Metadata-Version: 2.1
Name: airflow-provider-kinetica
Version: 1.0.3
Summary: Kinetica Airflow provider package
Author-email: Chad Juliano <cjuliano@kinetica.com>
License: MIT License
Project-URL: Homepage, https://kinetica.com
Project-URL: Documentation, https://github.com/kineticadb/kinetica-airflow
Project-URL: Repository, https://github.com/kineticadb/kinetica-airflow
Classifier: Programming Language :: Python :: 3
Classifier: Framework :: Apache Airflow
Classifier: Framework :: Apache Airflow :: Provider
Classifier: Development Status :: 5 - Production/Stable
Classifier: Intended Audience :: System Administrators
Classifier: License :: OSI Approved :: MIT License
Requires-Python: ~=3.8
Description-Content-Type: text/markdown
License-File: LICENSE
Requires-Dist: apache-airflow>=2.3
Requires-Dist: gpudb
Requires-Dist: apache-airflow-providers-apache-spark

# Kinetica Provider for Apache Airflow

[![PyPI - Version](https://img.shields.io/pypi/v/airflow-provider-kinetica?style=flat&color=orange)](https://pypi.org/project/airflow-provider-kinetica/)
[![GitHub Release](https://img.shields.io/github/v/release/kineticadb/kinetica-airflow?style=flat&logo=github&label=Github%20Release&color=orange)](https://github.com/kineticadb/kinetica-airflow/releases/)
[![Build Distribution](https://github.com/kineticadb/kinetica-airflow/actions/workflows/build.yml/badge.svg)](https://github.com/kineticadb/kinetica-airflow/actions/workflows/build.yml)

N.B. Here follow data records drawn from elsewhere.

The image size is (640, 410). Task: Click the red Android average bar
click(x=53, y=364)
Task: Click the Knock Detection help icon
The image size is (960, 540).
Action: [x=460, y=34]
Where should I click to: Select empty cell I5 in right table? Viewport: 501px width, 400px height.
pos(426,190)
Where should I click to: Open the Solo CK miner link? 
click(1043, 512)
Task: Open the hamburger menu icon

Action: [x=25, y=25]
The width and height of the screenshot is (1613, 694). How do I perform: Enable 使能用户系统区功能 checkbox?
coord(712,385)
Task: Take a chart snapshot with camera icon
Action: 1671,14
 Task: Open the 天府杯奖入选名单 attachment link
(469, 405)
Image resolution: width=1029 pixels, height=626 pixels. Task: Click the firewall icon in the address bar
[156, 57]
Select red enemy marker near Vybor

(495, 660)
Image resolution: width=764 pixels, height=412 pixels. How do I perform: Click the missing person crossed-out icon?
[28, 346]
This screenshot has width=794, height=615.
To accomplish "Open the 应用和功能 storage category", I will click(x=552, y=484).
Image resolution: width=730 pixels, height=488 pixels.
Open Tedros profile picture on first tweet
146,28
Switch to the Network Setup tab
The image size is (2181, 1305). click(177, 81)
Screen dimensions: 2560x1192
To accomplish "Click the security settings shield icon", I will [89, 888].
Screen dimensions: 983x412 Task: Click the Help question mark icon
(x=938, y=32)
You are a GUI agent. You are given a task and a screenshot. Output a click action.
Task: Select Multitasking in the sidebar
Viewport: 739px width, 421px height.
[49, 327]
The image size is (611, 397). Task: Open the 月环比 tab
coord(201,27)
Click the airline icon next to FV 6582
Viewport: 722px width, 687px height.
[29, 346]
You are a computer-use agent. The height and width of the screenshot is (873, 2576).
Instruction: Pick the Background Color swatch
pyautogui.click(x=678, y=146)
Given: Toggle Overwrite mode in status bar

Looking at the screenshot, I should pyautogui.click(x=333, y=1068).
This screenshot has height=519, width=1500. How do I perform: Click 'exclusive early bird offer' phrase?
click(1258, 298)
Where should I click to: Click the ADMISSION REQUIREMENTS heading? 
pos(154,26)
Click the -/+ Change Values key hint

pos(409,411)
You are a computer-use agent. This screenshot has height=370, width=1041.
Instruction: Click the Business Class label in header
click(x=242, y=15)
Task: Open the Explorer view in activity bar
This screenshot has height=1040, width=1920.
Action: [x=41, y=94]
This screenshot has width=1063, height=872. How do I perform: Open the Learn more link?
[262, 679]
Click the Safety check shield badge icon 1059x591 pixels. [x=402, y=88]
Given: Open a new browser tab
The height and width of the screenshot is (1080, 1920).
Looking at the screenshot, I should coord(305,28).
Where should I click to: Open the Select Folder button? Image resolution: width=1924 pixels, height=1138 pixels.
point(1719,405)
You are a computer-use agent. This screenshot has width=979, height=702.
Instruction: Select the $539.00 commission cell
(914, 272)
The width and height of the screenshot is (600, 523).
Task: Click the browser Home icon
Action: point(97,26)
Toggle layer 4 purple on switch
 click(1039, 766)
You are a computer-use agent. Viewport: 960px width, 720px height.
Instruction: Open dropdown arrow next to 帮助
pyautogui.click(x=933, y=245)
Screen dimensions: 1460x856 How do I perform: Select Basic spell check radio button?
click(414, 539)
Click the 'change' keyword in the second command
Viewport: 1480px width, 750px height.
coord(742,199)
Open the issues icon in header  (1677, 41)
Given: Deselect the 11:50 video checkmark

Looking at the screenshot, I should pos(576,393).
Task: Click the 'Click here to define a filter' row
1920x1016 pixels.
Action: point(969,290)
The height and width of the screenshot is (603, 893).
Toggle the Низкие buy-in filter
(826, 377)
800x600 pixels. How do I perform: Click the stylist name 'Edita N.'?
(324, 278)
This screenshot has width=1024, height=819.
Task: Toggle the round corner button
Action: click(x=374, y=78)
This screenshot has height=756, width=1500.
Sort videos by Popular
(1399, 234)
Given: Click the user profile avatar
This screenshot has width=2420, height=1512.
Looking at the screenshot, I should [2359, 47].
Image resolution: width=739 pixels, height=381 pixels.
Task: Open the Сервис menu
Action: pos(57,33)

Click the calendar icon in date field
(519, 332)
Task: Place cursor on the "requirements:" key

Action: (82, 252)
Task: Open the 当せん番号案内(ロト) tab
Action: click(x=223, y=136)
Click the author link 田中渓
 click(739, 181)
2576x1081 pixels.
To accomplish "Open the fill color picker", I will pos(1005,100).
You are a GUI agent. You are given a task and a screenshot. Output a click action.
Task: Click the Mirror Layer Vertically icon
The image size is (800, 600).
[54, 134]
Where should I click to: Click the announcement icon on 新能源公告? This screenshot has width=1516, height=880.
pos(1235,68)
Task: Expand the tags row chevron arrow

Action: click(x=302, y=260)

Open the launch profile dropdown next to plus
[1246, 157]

The `airflow-provider-kinetica` package provides a SQL operator and hook for Kinetica.

- [1. Overview](#1-overview)
- [2. Installation](#2-installation)
  - [2.1 Optional: Manual Install](#21-optional-manual-install)
- [3. Testing](#3-testing)
  - [3.1. Configure Conda environment](#31-configure-conda-environment)
  - [3.2. Install Airflow](#32-install-airflow)
  - [3.4. Install the package in editable mode](#34-install-the-package-in-editable-mode)
  - [3.3. Start Airflow in Standalone mode](#33-start-airflow-in-standalone-mode)
  - [3.5. Example DAGs](#35-example-dags)
- [5. See Also](#5-see-also)
  - [5.1 Kinetica Docs](#51-kinetica-docs)
  - [5.2 Airflow Docs](#52-airflow-docs)
  - [5.3 Building a Provider](#53-building-a-provider)

## 1. Overview

Features included in this package are:

- Airflow hook `KineticaSqlHook`
- Airflow operator `KineticaSqlOperator`
- Custom connection type with customized connection UI.

Relevant files are:

| File                                                                             | Description                         |
| -------------------------------------------------------------------------------- | ----------------------------------- |
| [kinetica_provider/get_provider_info.py](kinetica_provider/get_provider_info.py) | Provider info                       |
| [example_dags/kinetica_sql_example.py](example_dags/kinetica_sql_example.py)     | Example DAG with operator and hook. |
| [kinetica_provider/operator/sql.py](kinetica_provider/operator/sql.py)           | Contains KineticaSqlHook            |
| [kinetica_provider/hooks/sql.py](kinetica_provider/hooks/sql.py)                 | Contains KineticaSqlOperator        |

## 2. Installation

> Note: Before proceeding make sure airflow is installed according to the [offical installation docs](https://airflow.apache.org/docs/apache-airflow/stable/installation/index.html).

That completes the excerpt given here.